§ Assignment
Transcribe the records that follow, keeping every word as it stands.

§ Records shown
═══

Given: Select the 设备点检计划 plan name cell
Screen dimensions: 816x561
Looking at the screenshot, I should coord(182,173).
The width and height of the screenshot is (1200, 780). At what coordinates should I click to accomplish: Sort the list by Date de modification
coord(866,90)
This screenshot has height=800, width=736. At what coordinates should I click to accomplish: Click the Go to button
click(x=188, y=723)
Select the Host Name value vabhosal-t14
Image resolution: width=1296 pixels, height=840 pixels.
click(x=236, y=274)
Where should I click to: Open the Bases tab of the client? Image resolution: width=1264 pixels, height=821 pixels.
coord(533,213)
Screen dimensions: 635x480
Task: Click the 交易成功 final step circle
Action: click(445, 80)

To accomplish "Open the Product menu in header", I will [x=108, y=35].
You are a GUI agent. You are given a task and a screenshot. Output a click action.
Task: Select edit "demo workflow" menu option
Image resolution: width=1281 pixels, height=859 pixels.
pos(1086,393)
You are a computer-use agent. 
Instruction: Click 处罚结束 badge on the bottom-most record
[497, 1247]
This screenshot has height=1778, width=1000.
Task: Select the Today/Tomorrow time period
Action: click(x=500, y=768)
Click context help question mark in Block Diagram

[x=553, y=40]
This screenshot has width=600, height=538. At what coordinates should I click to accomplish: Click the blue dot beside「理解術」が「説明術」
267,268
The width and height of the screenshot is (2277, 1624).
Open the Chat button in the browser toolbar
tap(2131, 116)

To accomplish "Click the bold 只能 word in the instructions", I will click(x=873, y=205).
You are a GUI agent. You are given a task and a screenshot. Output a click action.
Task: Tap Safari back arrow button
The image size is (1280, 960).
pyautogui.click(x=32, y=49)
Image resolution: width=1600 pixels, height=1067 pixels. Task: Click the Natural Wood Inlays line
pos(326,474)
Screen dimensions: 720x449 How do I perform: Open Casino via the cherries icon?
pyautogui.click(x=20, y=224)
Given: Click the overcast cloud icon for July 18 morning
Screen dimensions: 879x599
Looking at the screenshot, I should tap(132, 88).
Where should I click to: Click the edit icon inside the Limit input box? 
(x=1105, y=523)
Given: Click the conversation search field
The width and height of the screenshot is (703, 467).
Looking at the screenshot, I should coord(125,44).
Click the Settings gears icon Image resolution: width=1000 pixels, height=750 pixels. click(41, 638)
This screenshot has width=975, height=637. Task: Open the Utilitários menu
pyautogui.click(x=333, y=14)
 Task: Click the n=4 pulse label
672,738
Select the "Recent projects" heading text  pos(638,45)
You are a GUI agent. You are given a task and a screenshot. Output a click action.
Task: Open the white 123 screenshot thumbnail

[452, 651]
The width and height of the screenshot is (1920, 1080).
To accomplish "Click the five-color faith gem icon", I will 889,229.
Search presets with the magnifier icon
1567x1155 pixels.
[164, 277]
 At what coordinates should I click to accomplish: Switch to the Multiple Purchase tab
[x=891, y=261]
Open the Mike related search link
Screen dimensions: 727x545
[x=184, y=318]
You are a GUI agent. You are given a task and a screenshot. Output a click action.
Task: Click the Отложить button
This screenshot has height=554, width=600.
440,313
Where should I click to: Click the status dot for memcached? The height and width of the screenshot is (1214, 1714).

═══

§ Answer to this task
Given: Select the 设备点检计划 plan name cell
Screen dimensions: 816x561
Looking at the screenshot, I should coord(182,173).
The width and height of the screenshot is (1200, 780). At what coordinates should I click to accomplish: Sort the list by Date de modification
coord(866,90)
This screenshot has height=800, width=736. At what coordinates should I click to accomplish: Click the Go to button
click(x=188, y=723)
Select the Host Name value vabhosal-t14
Image resolution: width=1296 pixels, height=840 pixels.
click(x=236, y=274)
Where should I click to: Open the Bases tab of the client? Image resolution: width=1264 pixels, height=821 pixels.
coord(533,213)
Screen dimensions: 635x480
Task: Click the 交易成功 final step circle
Action: click(445, 80)

To accomplish "Open the Product menu in header", I will [x=108, y=35].
You are a GUI agent. You are given a task and a screenshot. Output a click action.
Task: Select edit "demo workflow" menu option
Image resolution: width=1281 pixels, height=859 pixels.
pos(1086,393)
You are a computer-use agent. 
Instruction: Click 处罚结束 badge on the bottom-most record
[497, 1247]
This screenshot has height=1778, width=1000.
Task: Select the Today/Tomorrow time period
Action: click(x=500, y=768)
Click context help question mark in Block Diagram

[x=553, y=40]
This screenshot has width=600, height=538. At what coordinates should I click to accomplish: Click the blue dot beside「理解術」が「説明術」
267,268
The width and height of the screenshot is (2277, 1624).
Open the Chat button in the browser toolbar
tap(2131, 116)

To accomplish "Click the bold 只能 word in the instructions", I will click(x=873, y=205).
You are a GUI agent. You are given a task and a screenshot. Output a click action.
Task: Tap Safari back arrow button
The image size is (1280, 960).
pyautogui.click(x=32, y=49)
Image resolution: width=1600 pixels, height=1067 pixels. Task: Click the Natural Wood Inlays line
pos(326,474)
Screen dimensions: 720x449 How do I perform: Open Casino via the cherries icon?
pyautogui.click(x=20, y=224)
Given: Click the overcast cloud icon for July 18 morning
Screen dimensions: 879x599
Looking at the screenshot, I should tap(132, 88).
Where should I click to: Click the edit icon inside the Limit input box? 
(x=1105, y=523)
Given: Click the conversation search field
The width and height of the screenshot is (703, 467).
Looking at the screenshot, I should coord(125,44).
Click the Settings gears icon Image resolution: width=1000 pixels, height=750 pixels. click(41, 638)
This screenshot has width=975, height=637. Task: Open the Utilitários menu
pyautogui.click(x=333, y=14)
 Task: Click the n=4 pulse label
672,738
Select the "Recent projects" heading text  pos(638,45)
You are a GUI agent. You are given a task and a screenshot. Output a click action.
Task: Open the white 123 screenshot thumbnail

[452, 651]
The width and height of the screenshot is (1920, 1080).
To accomplish "Click the five-color faith gem icon", I will 889,229.
Search presets with the magnifier icon
1567x1155 pixels.
[164, 277]
 At what coordinates should I click to accomplish: Switch to the Multiple Purchase tab
[x=891, y=261]
Open the Mike related search link
Screen dimensions: 727x545
[x=184, y=318]
You are a GUI agent. You are given a task and a screenshot. Output a click action.
Task: Click the Отложить button
This screenshot has height=554, width=600.
440,313
Where should I click to: Click the status dot for memcached? The height and width of the screenshot is (1214, 1714).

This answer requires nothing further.